One man's obsession with Artforum magazine takes us on a hilarious journey to the ultimate meaning of the very creation of art


Painting the Woods

Painting the Woods

Author: Deborah Paris

Publisher: Texas A&M University Press

Published: 2020-12-11

Total Pages: 195

ISBN-13: 1623499194

DOWNLOAD EBOOK

When first-time author and artist Deborah Paris stepped into Lennox Woods, an old-growth southern hardwood forest in northeast Texas, she felt a disruption that was both spatial and temporal. Walking the remnants of an old wagon trail past ancient stands of pine, white oak, elm, hickory, sweetgum, maple, hornbeam, and red oak, she felt drawn into a reverie that took her back to “the beginning, both physically and metaphorically.” Painting the Woods: Nature, Memory and Metaphor explores the experience of landscape through the lens of art and art-making. It is a place-based meditation on nature, art, memory, and time, grounded in Paris’s experiences over the course of a year in Lennox Woods. Her account unfolds through the twin arcs of the changing seasons and her creative process as a landscape painter. In the tradition of Annie Dillard’s Pilgrim at Tinker Creek, narrative passages interweave with observations about the natural history of Lennox Woods, its flora and fauna, art history, the science of memory, Transcendentalist philosophy, the role of metaphor in creative work, and even loop quantum gravity theory. Each chapter explores a different aspect of the forest and a different step in the art-making process, illuminating our connection to the natural world through language, comprehension of time, and visual depictions of the landscape.

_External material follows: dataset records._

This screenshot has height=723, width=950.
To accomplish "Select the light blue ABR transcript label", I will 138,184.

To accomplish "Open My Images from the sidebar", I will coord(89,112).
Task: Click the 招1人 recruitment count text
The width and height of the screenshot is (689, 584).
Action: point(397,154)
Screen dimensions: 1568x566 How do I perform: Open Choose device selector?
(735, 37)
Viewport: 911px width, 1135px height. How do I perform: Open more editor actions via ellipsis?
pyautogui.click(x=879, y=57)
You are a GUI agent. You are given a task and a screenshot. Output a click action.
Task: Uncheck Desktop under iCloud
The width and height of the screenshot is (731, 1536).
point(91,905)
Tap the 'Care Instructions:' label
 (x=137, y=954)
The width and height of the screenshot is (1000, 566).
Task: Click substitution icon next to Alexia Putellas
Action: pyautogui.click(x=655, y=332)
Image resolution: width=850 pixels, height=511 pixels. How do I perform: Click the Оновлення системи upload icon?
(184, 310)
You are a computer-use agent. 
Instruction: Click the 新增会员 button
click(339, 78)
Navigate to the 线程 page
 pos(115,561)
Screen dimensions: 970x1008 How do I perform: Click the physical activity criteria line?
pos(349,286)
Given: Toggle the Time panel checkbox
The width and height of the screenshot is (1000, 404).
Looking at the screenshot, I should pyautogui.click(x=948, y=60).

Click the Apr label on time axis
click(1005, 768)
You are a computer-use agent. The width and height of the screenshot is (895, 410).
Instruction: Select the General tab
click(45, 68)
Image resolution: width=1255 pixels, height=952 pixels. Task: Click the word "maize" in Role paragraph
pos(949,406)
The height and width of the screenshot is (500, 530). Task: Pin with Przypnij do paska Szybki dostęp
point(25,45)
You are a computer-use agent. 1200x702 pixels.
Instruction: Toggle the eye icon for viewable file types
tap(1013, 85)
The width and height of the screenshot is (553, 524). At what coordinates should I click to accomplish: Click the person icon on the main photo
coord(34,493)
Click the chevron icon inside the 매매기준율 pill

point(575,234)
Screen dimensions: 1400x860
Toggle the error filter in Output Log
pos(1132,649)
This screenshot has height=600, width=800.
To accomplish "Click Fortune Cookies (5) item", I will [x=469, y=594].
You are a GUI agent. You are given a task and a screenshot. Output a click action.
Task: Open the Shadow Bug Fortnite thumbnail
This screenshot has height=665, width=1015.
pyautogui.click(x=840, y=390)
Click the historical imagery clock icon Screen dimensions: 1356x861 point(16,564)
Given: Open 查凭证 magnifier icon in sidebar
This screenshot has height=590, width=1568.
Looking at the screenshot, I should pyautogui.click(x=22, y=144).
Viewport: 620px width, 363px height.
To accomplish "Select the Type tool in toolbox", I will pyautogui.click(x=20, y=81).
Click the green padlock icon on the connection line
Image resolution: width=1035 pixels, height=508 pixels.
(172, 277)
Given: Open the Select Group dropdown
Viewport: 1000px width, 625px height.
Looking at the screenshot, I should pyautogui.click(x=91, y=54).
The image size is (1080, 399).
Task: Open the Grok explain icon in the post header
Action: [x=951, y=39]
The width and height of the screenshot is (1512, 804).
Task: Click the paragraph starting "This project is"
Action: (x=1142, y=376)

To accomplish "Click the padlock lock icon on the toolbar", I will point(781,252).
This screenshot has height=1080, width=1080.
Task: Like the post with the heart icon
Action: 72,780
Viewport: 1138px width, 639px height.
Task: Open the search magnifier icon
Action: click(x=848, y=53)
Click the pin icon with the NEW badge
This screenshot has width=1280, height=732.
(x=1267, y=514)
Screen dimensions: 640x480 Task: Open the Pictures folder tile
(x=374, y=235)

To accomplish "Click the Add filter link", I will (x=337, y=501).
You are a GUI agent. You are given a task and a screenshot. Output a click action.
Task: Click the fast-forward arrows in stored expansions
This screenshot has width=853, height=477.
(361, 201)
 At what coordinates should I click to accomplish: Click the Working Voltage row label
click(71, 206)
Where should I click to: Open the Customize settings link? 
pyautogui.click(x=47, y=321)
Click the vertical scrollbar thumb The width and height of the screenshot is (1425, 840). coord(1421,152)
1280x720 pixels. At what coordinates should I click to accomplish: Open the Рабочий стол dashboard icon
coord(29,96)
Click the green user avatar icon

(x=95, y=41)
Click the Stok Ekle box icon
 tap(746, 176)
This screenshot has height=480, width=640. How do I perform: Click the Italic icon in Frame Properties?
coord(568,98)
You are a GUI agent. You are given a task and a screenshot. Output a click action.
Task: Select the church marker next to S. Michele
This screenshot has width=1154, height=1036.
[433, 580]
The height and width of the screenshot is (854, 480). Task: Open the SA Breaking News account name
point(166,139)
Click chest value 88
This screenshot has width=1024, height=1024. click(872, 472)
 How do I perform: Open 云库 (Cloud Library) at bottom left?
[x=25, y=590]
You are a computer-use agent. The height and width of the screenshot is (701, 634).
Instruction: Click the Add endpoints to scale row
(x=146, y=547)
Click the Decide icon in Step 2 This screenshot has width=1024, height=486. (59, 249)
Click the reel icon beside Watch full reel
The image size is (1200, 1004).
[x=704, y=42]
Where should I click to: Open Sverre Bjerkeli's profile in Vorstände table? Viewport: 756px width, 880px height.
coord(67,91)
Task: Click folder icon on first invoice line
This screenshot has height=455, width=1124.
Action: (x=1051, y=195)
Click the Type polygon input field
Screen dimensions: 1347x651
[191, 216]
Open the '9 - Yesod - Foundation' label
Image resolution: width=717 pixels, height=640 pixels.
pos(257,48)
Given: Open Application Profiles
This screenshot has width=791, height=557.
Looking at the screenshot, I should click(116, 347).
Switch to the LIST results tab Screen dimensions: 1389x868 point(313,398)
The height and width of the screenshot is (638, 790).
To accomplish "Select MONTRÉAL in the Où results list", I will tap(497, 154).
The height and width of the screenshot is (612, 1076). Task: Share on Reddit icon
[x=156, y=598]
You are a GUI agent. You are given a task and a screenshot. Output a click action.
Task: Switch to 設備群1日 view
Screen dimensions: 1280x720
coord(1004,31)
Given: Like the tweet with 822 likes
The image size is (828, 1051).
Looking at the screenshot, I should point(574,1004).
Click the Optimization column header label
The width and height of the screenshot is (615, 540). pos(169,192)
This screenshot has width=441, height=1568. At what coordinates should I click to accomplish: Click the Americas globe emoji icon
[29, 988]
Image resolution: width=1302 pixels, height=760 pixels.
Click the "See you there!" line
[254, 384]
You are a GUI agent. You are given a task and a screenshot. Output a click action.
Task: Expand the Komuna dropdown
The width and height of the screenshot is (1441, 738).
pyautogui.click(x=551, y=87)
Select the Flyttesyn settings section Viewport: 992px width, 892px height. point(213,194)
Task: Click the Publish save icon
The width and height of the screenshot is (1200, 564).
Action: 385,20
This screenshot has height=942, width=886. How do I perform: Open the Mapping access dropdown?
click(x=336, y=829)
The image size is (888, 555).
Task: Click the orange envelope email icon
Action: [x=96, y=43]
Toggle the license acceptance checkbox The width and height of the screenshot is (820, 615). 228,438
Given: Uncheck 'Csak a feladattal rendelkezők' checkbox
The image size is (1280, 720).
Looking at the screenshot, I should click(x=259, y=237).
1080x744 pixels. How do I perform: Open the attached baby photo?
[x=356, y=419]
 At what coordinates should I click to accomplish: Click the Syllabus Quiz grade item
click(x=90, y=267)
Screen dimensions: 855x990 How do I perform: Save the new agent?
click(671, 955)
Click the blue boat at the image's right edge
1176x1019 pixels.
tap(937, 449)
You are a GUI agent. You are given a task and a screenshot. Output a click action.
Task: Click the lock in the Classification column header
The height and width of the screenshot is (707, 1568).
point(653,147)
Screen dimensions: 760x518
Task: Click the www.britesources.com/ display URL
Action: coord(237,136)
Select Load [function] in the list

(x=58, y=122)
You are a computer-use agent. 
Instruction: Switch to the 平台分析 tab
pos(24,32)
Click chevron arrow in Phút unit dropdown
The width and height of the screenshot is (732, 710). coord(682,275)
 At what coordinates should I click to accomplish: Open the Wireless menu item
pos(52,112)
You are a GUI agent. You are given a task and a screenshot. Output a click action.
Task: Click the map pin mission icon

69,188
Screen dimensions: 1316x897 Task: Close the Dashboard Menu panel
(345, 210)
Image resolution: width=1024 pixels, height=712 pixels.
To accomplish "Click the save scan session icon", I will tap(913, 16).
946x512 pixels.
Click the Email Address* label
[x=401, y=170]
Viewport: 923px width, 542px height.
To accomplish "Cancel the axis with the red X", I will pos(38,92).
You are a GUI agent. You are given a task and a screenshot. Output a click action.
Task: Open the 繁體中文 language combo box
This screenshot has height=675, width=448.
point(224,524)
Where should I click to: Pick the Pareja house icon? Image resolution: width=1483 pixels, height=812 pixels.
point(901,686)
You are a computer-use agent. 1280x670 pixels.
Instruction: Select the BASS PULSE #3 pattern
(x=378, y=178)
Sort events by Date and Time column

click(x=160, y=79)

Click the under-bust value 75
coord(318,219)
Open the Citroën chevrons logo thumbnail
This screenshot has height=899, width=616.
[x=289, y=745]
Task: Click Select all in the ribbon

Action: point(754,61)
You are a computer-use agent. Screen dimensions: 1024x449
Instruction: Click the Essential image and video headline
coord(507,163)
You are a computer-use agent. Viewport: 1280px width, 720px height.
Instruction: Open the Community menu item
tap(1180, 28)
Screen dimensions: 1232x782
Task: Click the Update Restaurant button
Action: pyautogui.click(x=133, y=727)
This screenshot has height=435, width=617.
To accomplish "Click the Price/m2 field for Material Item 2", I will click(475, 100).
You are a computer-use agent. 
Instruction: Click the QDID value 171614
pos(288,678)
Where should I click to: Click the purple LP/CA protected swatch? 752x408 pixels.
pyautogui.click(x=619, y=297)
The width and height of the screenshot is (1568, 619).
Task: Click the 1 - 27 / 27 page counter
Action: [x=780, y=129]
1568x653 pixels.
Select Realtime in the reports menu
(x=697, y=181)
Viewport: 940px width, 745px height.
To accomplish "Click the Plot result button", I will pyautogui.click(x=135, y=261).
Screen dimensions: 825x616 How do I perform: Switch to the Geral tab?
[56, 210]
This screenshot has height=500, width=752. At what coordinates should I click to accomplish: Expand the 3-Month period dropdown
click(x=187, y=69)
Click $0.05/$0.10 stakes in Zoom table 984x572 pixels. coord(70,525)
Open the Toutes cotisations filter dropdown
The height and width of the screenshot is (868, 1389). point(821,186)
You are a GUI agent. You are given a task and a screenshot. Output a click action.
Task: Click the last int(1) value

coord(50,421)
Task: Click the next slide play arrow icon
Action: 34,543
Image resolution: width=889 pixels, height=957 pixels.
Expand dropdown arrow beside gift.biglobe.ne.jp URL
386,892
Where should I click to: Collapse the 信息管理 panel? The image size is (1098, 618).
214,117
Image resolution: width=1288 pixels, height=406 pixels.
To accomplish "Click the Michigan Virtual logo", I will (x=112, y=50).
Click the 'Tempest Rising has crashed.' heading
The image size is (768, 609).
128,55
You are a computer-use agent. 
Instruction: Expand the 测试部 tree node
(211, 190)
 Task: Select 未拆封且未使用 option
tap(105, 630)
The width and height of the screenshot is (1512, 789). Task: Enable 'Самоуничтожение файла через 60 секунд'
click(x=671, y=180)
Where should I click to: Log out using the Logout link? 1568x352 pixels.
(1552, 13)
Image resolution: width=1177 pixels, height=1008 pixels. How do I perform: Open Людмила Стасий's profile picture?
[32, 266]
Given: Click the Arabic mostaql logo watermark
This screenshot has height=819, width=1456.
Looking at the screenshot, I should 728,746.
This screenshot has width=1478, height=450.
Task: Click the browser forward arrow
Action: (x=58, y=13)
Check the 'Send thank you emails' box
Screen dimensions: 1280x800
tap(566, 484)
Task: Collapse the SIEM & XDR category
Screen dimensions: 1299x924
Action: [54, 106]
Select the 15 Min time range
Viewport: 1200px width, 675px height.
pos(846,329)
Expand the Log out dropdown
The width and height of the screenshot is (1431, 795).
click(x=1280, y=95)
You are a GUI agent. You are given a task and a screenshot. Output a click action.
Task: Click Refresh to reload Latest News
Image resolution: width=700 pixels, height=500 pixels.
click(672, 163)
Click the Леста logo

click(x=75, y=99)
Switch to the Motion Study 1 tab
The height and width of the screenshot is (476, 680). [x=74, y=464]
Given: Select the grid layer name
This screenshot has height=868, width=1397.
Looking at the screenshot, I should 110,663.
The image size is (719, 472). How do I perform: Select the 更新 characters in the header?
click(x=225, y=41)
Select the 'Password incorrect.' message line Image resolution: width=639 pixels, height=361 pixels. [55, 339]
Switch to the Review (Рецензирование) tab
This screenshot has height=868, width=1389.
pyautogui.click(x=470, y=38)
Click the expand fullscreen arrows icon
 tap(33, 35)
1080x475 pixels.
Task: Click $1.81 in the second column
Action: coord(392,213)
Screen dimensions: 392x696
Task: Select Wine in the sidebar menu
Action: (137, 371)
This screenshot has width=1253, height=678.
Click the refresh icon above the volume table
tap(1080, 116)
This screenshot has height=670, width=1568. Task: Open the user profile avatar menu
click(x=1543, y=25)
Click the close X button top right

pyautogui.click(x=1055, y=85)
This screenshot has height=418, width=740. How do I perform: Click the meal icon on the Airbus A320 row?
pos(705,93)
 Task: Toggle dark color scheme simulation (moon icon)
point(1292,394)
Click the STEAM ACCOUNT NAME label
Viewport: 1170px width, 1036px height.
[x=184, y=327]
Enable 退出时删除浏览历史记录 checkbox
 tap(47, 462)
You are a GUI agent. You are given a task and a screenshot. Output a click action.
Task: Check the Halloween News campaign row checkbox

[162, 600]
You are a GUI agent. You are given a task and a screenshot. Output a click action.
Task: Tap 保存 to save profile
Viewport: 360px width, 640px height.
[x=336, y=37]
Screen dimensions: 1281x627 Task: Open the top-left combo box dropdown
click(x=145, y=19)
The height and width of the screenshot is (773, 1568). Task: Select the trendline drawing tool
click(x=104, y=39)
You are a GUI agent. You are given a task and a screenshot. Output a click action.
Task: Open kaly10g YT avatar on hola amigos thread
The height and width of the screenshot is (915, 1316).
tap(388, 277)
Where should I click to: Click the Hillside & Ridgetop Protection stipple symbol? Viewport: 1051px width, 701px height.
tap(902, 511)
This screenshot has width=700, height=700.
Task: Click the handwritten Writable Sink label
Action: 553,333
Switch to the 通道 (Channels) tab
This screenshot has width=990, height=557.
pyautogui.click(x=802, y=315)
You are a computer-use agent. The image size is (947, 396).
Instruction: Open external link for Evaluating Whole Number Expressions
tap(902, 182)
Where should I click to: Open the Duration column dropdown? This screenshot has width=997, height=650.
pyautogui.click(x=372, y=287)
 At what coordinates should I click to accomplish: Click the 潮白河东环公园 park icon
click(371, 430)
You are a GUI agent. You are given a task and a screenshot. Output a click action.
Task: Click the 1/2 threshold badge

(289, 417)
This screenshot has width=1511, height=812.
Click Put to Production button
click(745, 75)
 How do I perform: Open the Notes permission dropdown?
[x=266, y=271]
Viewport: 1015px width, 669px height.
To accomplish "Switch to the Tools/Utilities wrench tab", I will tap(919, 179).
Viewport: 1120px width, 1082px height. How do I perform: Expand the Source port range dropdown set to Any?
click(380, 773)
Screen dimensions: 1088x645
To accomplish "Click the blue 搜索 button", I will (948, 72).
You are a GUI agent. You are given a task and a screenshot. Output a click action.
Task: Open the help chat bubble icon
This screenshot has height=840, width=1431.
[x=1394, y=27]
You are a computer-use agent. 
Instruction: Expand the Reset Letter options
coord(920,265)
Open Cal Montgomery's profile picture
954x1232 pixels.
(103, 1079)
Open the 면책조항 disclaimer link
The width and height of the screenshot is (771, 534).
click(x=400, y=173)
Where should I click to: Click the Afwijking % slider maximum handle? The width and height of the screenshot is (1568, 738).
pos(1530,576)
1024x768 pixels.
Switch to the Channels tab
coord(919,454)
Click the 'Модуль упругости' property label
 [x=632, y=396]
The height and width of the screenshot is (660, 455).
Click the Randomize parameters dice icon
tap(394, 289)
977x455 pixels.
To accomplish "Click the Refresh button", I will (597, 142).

The complex layers of the forest and Paris’s journey through it emerge as metaphors for the larger themes of the book, just as the natural world underpins the art-making drawn from it. Like the trail that winds through Lennox Woods, memory and time intertwine to provide a path for understanding nature, art, and our relationship to both.


Ema the Captive

Ema the Captive

Author: César Aira

Publisher: New Directions Publishing

Published: 2016-12-06

Total Pages: 225

ISBN-13: 0811226034

DOWNLOAD EBOOK

Ema The Captive, César Aira’s second novel, is perhaps closest in style to his popular An Episode in the Life of a Landscape Painter and The Hare In nineteenth-century Argentina, Ema, a delicate woman of indeterminate origins, is captured by soldiers and taken, along with with her newborn babe, to live as a concubine in a crude fort on the very edges of civilization. The trip is appalling (deprivations and rapes prevail along the way), yet the real story commences once Ema arrives at the fort, where she takes on a succession of lovers among the soldiers and Indians, leading to a brave and grand entrepreneurial experiment. As is usual with Aira’s work, the wonder of the book is in the details of customs, beauty, and language, and the curious, perplexing reality of human nature.